The insight: LLMs are unreliable reviewers but tests are perfectly reliable judges. So make the tests first, make them mechanical, and let agents iterate until they pass. No advisory coordination. No "looks good to me." Pass or fail.

When to Use Pact

Pact is for projects where getting the boundaries right matters more than getting the code written fast. If a single Claude or Codex session can build your feature in one pass, just do that -- Pact's decomposition, contracts, and multi-agent coordination would be pure overhead.

Use Pact when:

  • The task has multiple interacting components with non-obvious boundaries
  • You need provable correctness at interfaces -- not "it seems to work" but "it passes 200 contract tests"
  • The system will be maintained by agents who need contracts to understand what each piece does
  • You want competitive or parallel implementation where multiple agents race on the same component
  • The codebase is large enough that no single context window can hold it all

Don't use Pact when:

  • A single agent can build the whole thing in one shot
  • The task is a bug fix, refactor, or small feature
  • You'd spend more time on contracts than on the code itself

Benchmark: ICPC World Finals

Tested on 5 ICPC World Finals competitive programming problems (212 test cases total) using Claude Opus 4.6.

Condition Pass Rate Cost
Claude Code single-shot 167/212 (79%) $0.60
Claude Code iterative (5 attempts) 196/212 (92%) $1.26
Pact (solo, noshape) 212/212 (100%) ~$13

Pact's contract-first pipeline solves problems that iterative prompting cannot. On Trailing Digits (2020 World Finals), Claude Code scores 31/47 even with 5 retry iterations and full test feedback -- the naive algorithm times out on large inputs. Pact's interview and decomposition phases force upfront mathematical analysis, producing the correct O(log n) approach on the first implementation attempt.

Full results: icpc_official/RESULTS.md in the benchmark directory.

Philosophy: Contracts Are the Product

Pact treats contracts as source of truth and implementations as disposable artifacts. The code is cattle, not pets.

When a module fails in production, the response isn't "debug the implementation." It's: add a test that reproduces the failure to the contract, flush the implementation, and let an agent rebuild it. The contract got stricter. The next implementation can't have that bug. Over time, contracts accumulate the scar tissue of every production incident -- they become the real engineering artifact.
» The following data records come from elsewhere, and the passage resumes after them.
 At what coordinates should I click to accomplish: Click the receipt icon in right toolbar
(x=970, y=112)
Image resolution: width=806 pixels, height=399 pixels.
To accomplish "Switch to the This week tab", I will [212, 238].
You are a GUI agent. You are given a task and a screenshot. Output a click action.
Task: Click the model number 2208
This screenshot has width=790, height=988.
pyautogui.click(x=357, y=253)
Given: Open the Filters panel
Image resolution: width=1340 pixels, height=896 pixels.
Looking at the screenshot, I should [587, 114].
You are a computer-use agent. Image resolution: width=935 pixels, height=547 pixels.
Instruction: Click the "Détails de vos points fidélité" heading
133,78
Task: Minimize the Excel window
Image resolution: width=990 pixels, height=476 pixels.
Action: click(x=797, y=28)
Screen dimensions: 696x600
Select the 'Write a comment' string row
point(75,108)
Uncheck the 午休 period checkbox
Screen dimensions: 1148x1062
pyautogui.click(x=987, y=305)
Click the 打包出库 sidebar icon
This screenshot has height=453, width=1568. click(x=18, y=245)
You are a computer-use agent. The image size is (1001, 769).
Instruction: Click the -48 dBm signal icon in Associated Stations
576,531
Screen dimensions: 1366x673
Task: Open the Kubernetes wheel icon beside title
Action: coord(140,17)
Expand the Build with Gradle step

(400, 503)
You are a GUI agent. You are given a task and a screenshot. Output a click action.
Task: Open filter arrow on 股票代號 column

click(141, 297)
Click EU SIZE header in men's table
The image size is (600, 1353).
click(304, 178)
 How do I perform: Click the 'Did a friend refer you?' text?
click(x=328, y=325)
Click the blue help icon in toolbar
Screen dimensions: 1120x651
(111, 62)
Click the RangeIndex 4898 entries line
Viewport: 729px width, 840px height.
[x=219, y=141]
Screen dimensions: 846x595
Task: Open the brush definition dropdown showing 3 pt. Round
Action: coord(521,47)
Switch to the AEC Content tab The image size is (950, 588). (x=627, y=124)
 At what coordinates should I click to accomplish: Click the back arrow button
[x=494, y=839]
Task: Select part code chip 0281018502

This inverts the traditional relationship between code and tests. Code is cheap (agents generate it in minutes). Contracts are expensive (they encode hard-won understanding of what the system actually needs to do). Pact makes that inversion explicit: you spend your time on contracts, agents spend their time on code.

The practical upside: when someone asks "who's debugging this at 3am?" -- agents are. The Sentinel watches production logs, detects errors, attributes them to the right component via embedded PACT log keys, spawns a knowledge-flashed fixer agent loaded with the full contract/test context, adds a reproducer test, rebuilds the module, and verifies all tests pass. The contract ensures they can't introduce regressions. The human reviews the contract change in the morning, not the code.

Quick Start

git clone https://github.com/jmcentire/pact.git
cd pact
make
source .venv/bin/activate

That's it. Now try:

pact init my-project
# Edit my-project/task.md with your task
# Edit my-project/sops.md with your standards
pact --help

How It Works

Task
  |
  v
Interview -----> Shape (opt) -----> Decompose -----> Contract -----> Test
                    |                   |                 |              |
                    v                   v                 v              v
              Pitch: appetite,    Component Tree    Interfaces     Executable Tests
              breadboard, risks                                        |
                                                                       v
                                         Implement (parallel, competitive)
                                                                       |
                                                                       v
                                         Integrate (glue + parent tests)
                                                                       |
                                                                       v
                                         Polish (Goodhart tests + regression check)
                                                                       |
                                                                       v
                                                                 Diagnose (on failure)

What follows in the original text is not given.